A new meta-analysis has confirmed previous recommendations for using long-chain omega-3 polyunsaturated fatty acids (LC PUFAs) to reduce heart disease risk factors.
However, the study published in Clinical Nutrition, found omega-3 supplementation did not improve management of cardiovascular disease (CVD) or associated complications.
The Spanish team behind the analysis reported that supplementation with at least 1 gram per day of omega 3 LC-PUFAs – either from capsules or marine products – provided a protective effect against cardiovascular risk in healthy adults who were either overweight, suffering from hypertriglyceridemia or hyperlipidaemia.
But contrary to previous findings, the analysis showed that people with existing CVD show no response to PUFA supplementation.
“The use of omega-3 LC-PUFAs for ameliorating CVD risk factors can be recommended.

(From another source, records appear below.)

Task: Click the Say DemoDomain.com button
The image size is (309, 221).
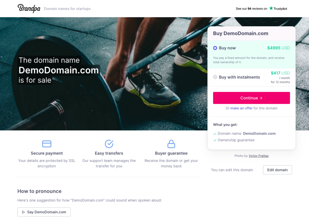Action: tap(44, 212)
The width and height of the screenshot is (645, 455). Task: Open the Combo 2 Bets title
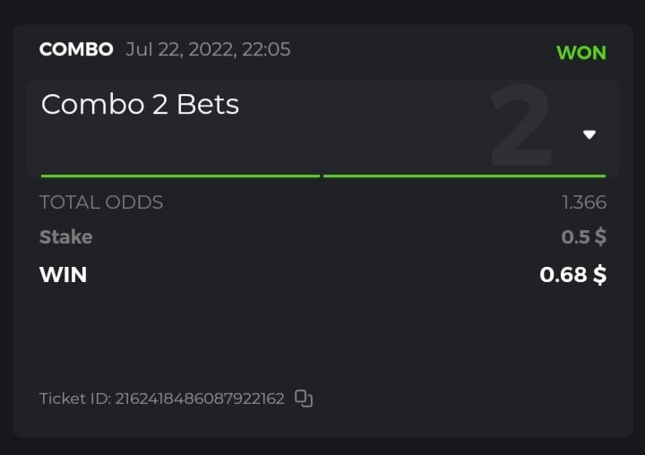point(140,105)
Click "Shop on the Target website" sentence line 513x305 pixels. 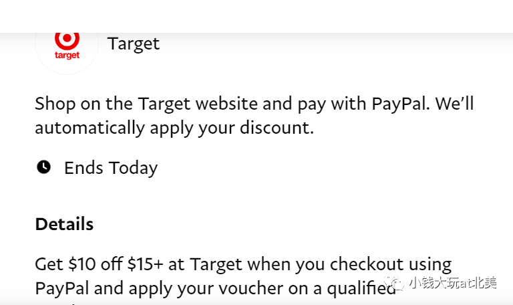254,104
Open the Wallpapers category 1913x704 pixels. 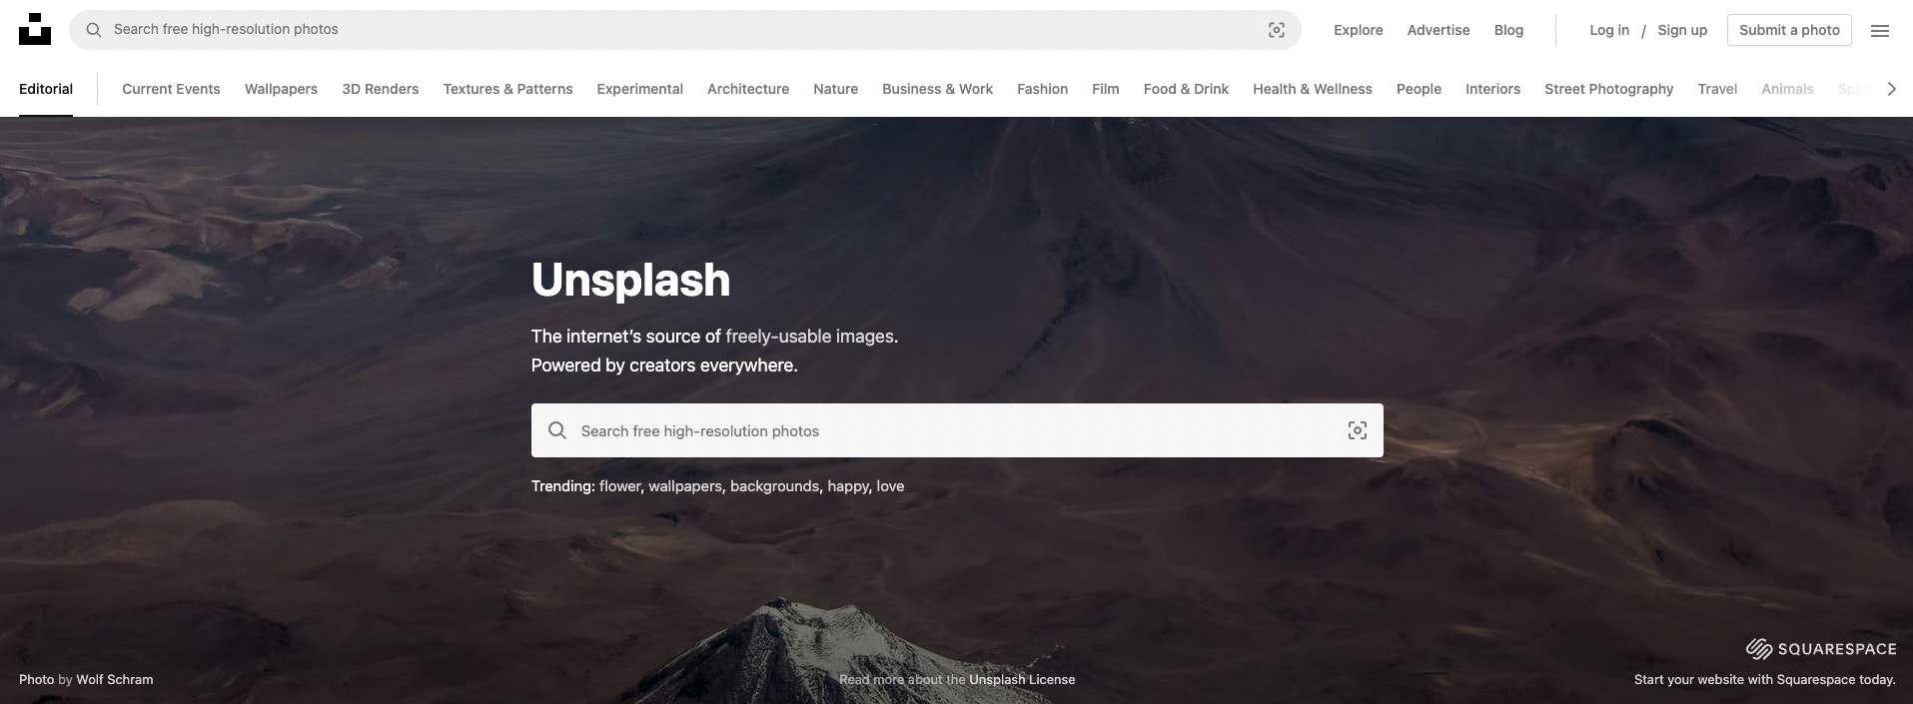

However, the administration of omega-3 does not seem to show any benefit for the management of CVD or associated complications,” concluded the Spanish authors.
The meta-analysis evaluated the scientific evidence, provided between 2012 and 2016, on the effects of taking omega-3 LC- PUFAs on cardiovascular risk factors including inflammation and oxidative stress.
It includes studies using of EPA (eicosapentaenoic acid) and DHA (docosahexaenoic acid) either singly or in combination.
Additional studies were included where omega-3 was used adjunctively to pharmacological treatment or vitamin supplementation, provided the design enabled its effect to be isolated.
The team aggregated this recent evidence from randomised clinical trials (RCTs) into an assessment of the impact of omega-3 LC PUFAs on CVD.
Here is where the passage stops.